Data provided »
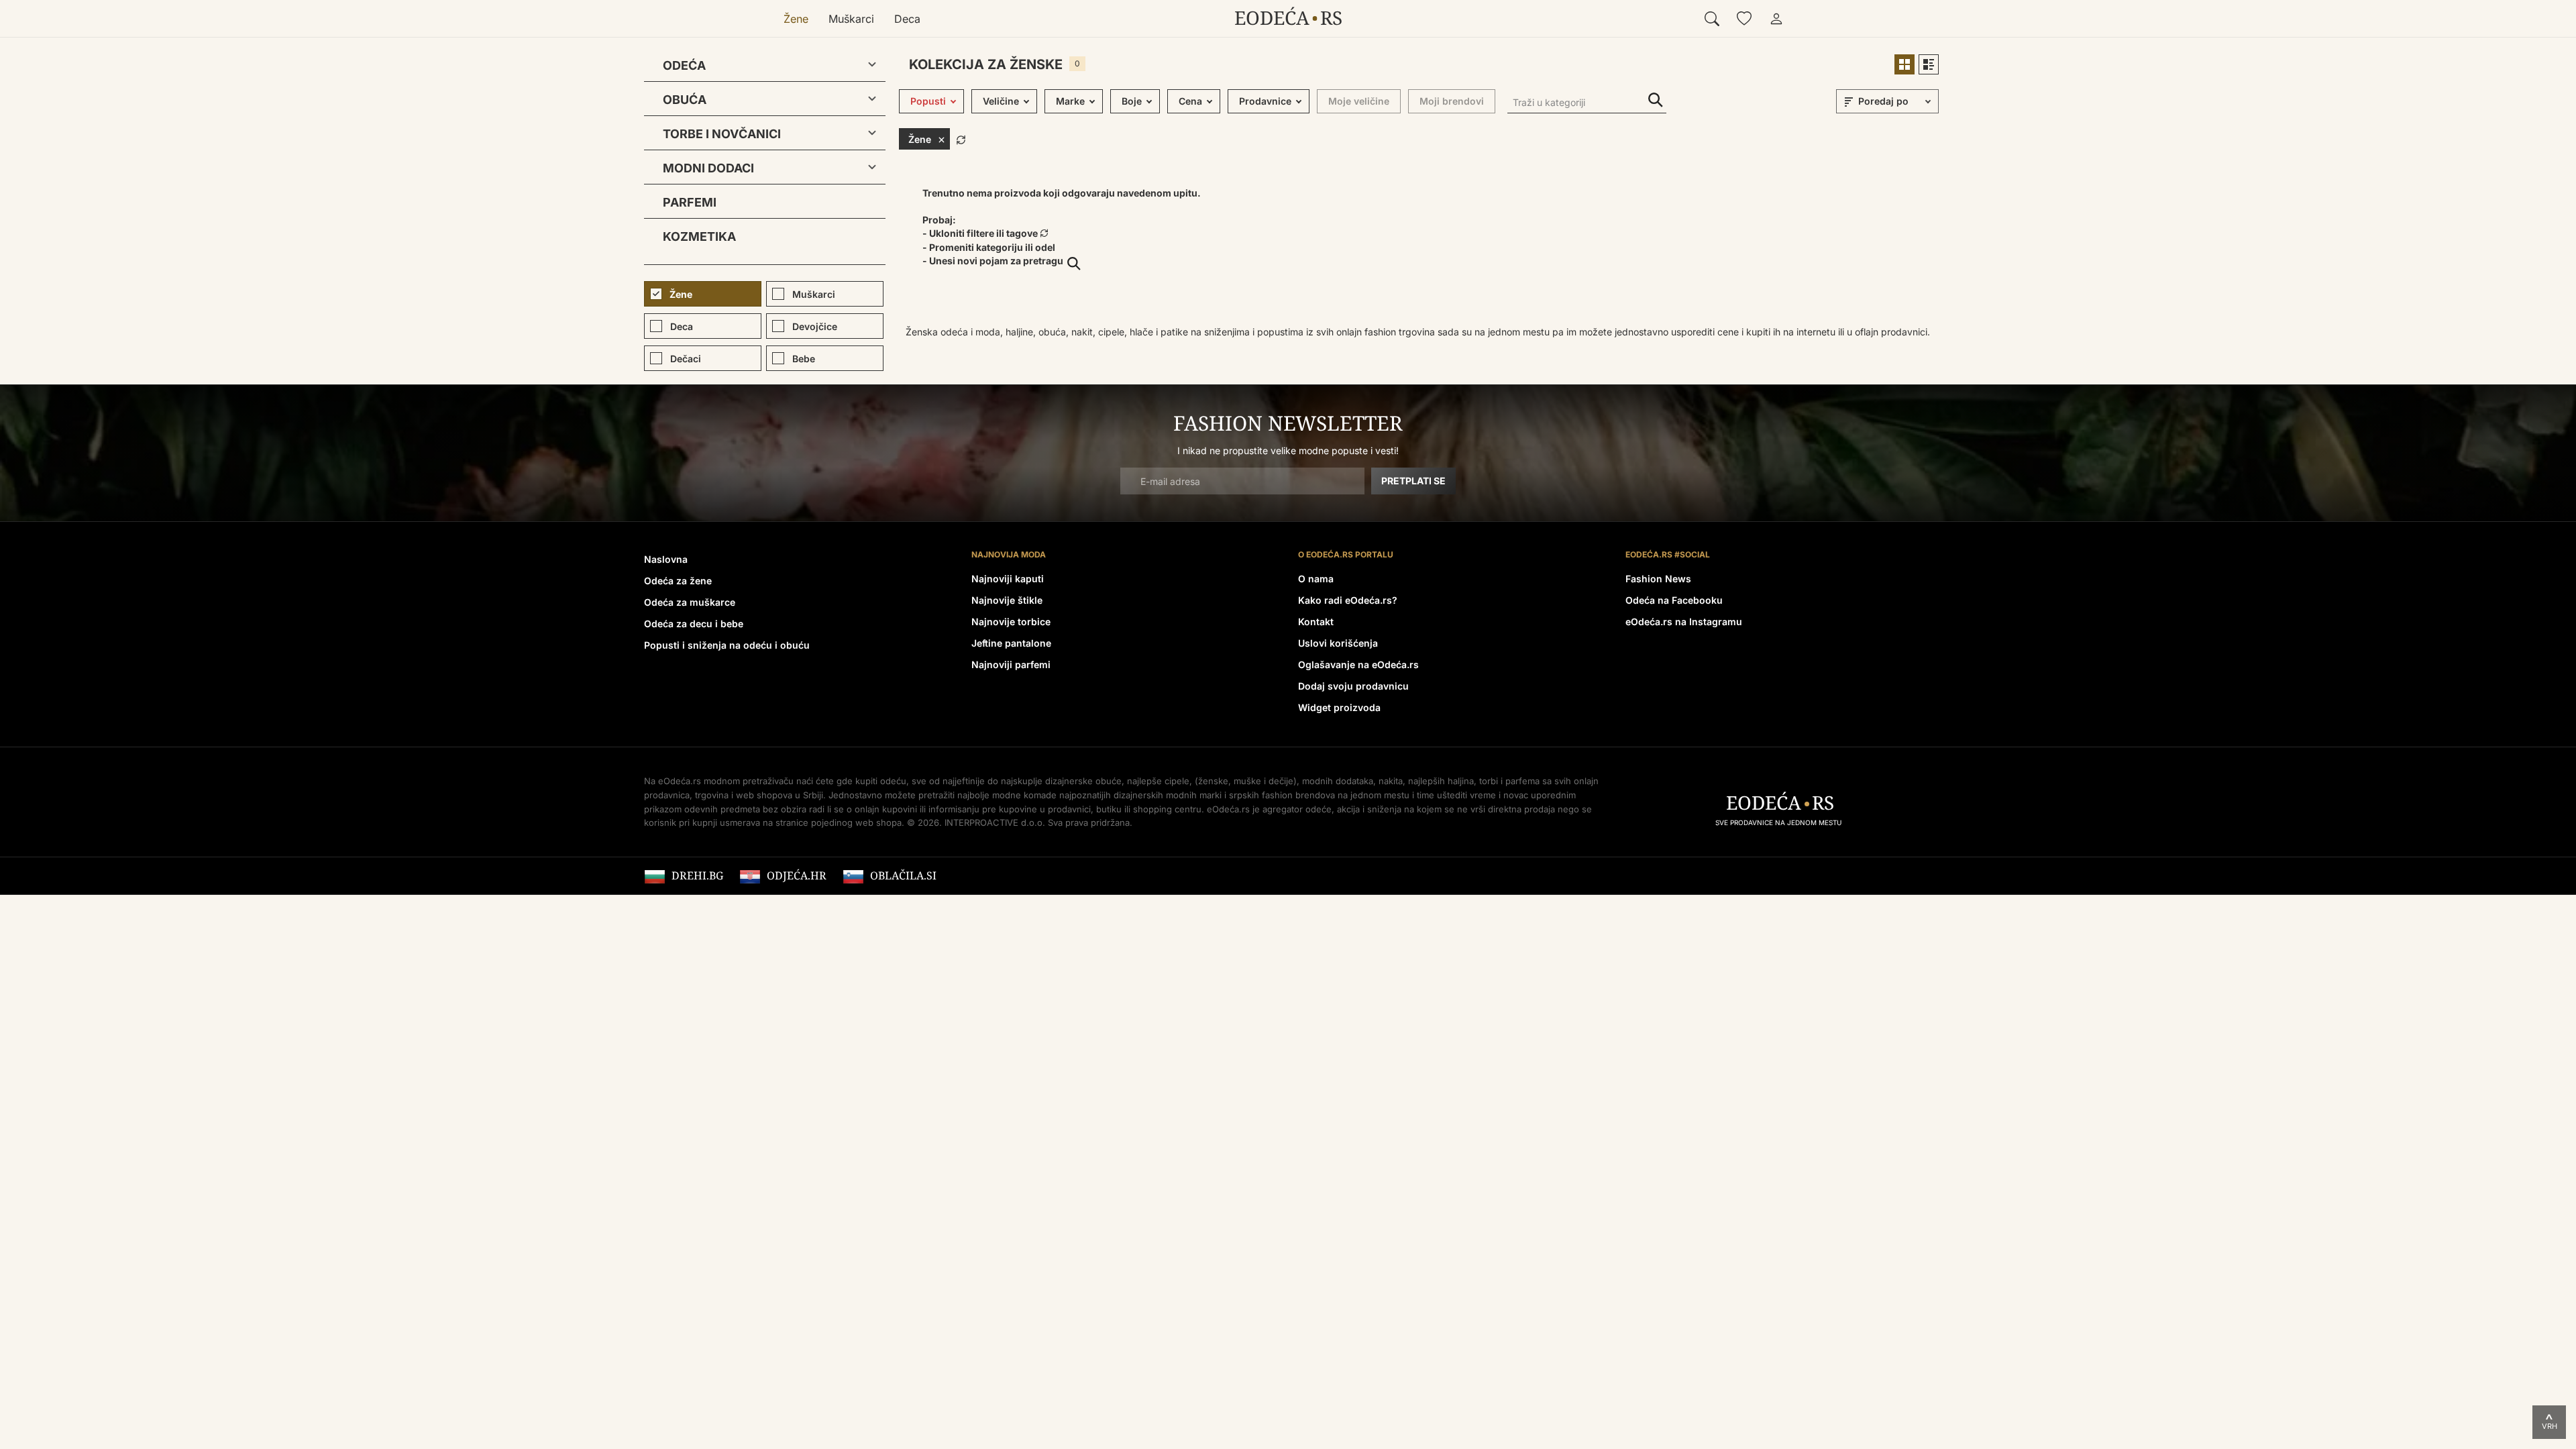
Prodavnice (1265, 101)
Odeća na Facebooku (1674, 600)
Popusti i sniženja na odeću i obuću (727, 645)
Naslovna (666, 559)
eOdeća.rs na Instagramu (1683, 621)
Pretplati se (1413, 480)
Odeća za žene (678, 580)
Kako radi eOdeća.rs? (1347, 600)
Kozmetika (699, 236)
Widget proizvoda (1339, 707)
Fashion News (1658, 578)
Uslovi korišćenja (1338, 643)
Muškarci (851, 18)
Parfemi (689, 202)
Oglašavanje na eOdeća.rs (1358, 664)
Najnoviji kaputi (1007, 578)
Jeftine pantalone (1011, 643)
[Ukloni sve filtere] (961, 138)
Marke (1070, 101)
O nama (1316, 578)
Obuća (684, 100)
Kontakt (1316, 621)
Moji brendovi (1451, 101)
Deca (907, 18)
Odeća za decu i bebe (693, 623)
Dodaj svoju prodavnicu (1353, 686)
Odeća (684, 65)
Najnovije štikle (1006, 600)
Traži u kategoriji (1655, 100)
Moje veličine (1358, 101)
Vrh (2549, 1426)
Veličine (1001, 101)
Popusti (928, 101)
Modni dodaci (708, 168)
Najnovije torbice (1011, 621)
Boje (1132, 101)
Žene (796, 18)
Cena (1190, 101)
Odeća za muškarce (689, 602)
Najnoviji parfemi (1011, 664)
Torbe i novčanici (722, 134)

Exercise »
Go to the line holding "Veličine (1001, 101)" in the entries above and return it, along with every line after it, exactly as written.

Result of this exercise »
Veličine (1001, 101)
Popusti (928, 101)
Modni dodaci (708, 168)
Najnovije torbice (1011, 621)
Boje (1132, 101)
Žene (796, 18)
Cena (1190, 101)
Odeća za muškarce (689, 602)
Najnoviji parfemi (1011, 664)
Torbe i novčanici (722, 134)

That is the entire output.